Try it → Each line of the data below that includes the string "showing" must be copied.

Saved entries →
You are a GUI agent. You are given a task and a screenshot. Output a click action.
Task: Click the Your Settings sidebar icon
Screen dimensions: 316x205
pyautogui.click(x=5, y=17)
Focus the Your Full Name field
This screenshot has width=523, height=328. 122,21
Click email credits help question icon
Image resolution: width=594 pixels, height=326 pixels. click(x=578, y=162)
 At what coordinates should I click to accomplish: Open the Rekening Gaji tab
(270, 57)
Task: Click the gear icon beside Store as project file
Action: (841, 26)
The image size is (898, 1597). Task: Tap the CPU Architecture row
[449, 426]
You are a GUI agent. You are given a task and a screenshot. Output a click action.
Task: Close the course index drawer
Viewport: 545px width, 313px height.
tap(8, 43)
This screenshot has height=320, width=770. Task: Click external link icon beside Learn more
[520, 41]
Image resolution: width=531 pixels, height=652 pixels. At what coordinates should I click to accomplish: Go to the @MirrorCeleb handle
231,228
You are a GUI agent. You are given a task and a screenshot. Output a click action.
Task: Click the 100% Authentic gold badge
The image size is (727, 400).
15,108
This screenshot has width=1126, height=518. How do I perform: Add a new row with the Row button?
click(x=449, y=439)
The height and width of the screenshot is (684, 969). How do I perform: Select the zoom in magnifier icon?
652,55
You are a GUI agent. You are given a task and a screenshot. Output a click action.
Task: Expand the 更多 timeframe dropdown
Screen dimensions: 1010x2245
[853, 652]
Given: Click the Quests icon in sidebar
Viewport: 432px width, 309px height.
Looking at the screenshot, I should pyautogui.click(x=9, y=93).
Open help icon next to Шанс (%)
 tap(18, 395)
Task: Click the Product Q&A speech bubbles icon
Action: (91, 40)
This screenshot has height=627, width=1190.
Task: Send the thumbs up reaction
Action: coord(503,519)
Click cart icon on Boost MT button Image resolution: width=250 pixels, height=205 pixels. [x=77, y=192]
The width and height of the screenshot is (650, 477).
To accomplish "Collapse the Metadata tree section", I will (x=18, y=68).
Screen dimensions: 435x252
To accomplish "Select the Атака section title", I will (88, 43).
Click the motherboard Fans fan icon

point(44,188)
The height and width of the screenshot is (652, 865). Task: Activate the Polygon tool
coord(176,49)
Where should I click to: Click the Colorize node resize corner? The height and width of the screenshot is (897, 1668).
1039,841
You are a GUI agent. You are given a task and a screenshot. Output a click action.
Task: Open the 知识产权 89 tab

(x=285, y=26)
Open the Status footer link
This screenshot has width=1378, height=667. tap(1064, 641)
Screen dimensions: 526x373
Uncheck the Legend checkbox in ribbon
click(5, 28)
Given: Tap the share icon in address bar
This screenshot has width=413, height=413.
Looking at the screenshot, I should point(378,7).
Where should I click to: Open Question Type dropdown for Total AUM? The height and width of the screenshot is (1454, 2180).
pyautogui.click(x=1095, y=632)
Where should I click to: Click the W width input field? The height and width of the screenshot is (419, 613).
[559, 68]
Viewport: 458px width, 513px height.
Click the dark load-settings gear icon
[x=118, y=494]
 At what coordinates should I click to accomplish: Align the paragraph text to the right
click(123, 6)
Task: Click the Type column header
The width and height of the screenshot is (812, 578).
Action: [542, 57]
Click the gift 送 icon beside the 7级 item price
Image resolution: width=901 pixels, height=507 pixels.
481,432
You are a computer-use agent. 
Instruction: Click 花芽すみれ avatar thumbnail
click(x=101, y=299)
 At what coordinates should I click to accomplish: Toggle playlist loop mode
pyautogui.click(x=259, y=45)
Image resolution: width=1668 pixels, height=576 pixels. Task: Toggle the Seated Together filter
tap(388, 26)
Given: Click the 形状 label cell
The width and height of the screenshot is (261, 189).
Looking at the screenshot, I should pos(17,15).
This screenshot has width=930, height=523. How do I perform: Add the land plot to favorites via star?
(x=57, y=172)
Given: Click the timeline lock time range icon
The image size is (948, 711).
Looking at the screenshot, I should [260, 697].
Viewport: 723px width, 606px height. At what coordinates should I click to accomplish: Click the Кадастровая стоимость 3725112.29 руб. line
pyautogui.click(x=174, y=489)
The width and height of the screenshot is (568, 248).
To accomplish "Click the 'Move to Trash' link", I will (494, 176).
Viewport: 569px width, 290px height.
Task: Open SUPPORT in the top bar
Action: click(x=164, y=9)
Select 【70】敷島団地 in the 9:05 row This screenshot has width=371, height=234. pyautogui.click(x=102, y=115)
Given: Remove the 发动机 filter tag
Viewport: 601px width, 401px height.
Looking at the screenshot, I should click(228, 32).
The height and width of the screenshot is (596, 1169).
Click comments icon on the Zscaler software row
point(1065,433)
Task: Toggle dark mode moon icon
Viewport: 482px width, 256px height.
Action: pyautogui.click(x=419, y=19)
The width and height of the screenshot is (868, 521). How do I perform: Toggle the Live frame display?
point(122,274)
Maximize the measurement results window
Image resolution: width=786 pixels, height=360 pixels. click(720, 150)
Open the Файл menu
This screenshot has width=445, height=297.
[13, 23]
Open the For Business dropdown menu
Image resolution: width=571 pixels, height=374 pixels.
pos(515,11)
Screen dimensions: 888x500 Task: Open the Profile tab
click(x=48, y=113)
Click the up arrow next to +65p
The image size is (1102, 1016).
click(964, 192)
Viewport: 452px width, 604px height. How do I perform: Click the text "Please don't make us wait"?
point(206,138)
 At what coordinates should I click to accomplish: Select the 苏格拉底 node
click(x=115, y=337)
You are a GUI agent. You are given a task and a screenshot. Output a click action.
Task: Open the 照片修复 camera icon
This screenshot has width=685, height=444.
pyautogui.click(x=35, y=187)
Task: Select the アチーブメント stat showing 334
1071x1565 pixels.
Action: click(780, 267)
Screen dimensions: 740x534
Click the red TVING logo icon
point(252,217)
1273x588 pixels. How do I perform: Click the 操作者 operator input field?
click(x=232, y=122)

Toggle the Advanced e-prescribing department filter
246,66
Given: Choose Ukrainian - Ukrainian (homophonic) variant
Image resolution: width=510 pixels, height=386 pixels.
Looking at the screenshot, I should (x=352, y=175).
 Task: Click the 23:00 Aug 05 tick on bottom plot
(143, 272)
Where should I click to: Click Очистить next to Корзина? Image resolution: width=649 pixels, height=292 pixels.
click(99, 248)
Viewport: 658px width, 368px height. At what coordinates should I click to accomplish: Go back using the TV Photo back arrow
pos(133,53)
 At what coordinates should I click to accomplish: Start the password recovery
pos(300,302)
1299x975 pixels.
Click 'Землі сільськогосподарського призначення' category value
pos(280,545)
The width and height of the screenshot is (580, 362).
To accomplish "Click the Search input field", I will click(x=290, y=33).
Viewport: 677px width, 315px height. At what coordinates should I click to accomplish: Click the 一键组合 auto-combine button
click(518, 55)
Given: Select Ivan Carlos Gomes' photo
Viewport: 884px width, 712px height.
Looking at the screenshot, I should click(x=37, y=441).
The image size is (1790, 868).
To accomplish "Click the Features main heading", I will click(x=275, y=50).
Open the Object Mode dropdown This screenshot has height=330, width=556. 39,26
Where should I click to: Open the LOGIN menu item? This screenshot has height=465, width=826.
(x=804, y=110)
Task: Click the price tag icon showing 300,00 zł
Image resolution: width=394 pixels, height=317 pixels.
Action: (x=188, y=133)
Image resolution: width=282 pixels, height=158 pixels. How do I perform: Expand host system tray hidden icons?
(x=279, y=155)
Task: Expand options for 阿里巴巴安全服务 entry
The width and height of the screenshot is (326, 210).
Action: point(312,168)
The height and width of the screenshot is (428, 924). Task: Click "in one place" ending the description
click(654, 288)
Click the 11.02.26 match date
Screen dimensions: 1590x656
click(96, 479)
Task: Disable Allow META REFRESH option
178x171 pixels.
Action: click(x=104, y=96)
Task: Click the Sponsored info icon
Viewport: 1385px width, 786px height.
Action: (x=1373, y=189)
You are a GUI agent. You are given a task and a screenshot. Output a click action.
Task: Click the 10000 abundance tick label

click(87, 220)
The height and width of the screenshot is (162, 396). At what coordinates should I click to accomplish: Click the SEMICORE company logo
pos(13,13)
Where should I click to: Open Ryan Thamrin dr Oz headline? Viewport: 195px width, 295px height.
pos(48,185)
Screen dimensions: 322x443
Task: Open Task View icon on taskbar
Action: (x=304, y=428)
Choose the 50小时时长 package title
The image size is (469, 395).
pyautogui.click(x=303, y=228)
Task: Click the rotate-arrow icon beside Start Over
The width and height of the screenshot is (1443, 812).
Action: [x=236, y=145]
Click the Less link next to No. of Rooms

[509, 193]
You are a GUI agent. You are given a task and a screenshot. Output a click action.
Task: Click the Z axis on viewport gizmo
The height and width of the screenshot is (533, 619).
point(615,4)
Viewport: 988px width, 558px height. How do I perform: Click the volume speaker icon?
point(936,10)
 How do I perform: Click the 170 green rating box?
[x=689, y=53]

Answer to this problem →
Task: Select the アチーブメント stat showing 334
Task: Click the price tag icon showing 300,00 zł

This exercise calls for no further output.